The service has become the most used messaging service in key Asian countries such as Japan or Thailand.
With 218 million users, the success of the app is thought to lie in its locally-tailored strategy, where in Bangkok for example LINE launched a service that helped with the delivery of food.
This led to around 85% of smartphone users across Thailand using the app, the second largest user base in the world behind Japan.
After focussing on the Thai market to start with, LINE is looking to expand, but says that it will continue to use the local strategy that has worked so well.
Hoping to continue this way of approaching different cultures, LINE has hinted towards using the current platform to introduce business-to-business solutions, e-commerce and online-to-offline services.
LINE’s growth since its launch in 2014, follows the trend of increased usage of mobile chat apps in Asia; particularly in China, where user numbers grew from 527 million to 608 million in the last nine months of 2015.
The internet giant Amazon has announced plans to help European vendors sell items across the continent.
The Pan-European Fulfilment program will allow sellers to ships their goods to an Amazon distribution centre within the EU.
So, when an order is received, Amazon will pick, pack and ship the item to the buyers themselves, leading to what it claims will be faster and cheaper delivery costs.
According to Amazon, cross-border sales are already extremely high within the EU, with UK sellers alone exporting nearly 1.77 billion Euro’s worth of goods last year.
This further expansion of Amazon logistics across Europe increases competition with services like Royal Mail or TNT across the continent.
The online payment service provider Klarna is looking to expand offline and into high street stores.
The Stockholm-based start-up has said that it will launch its offline payment processing service next month.
The new offline service would behave like an online transaction, sending the customer a text in the shop, with a link to Klarna’s online payment portal.
Currently offering online services to 65,000 e-commerce shops in 18 countries, Klarna’s CEO Sebastian Seimiatkowski said that the new offline services had the potential to outgrow its online business.
The move would allow Klarna to move into a much bigger market, as currently under 10% of retail transactions take place online in Western countries, where the company currently works.

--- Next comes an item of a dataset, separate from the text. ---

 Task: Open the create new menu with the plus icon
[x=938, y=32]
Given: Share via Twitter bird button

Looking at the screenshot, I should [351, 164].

However, this move would also bring the new service into direct competition with traditional banks, or new payment systems from companies like Samsung or Apple.
Chinese mobile programmatic advertising spend is increasing dramatically, new figures show.
Driven by companies like Alibaba, Tencent and Baidu, who all focus heavily on mobile advertising, mobile’s share of programmatic digital display impressions has gone from 3.9% half way through 2014, to just under 40% by the end of last year.
This high level of growth in 18 months includes a rise of 350% in just the second quarter of 2015.
The data released by iPinYou shows that the trend is not slowing either, with eMarketer estimating that the “spending on the format will reach [7.06 billion US dollars] in 2016”, which will equate to a 97% increase over the previous year.
And finally, Instagram has paid out a £7,000 reward to a 10-year-old hacker from Helsinki.
The boy, named Jani, discovered that he was able to delete comments on images posted by other users.
Facebook, who owns Instagram, said that the issue had been quickly solved after it was discovered by the boy, before confirming that he was the youngest recipient of their ‘bug bounty’ prize.
Despite not technically being able to join the site due to being three years short of Instagram’s age restriction, Jani proved his theory after he emailed Facebook in February and security engineers set up a test account for him.
The boy told newspapers in Finland that he planned to spend his money on a brand new bike, football equipment and computers for his brothers.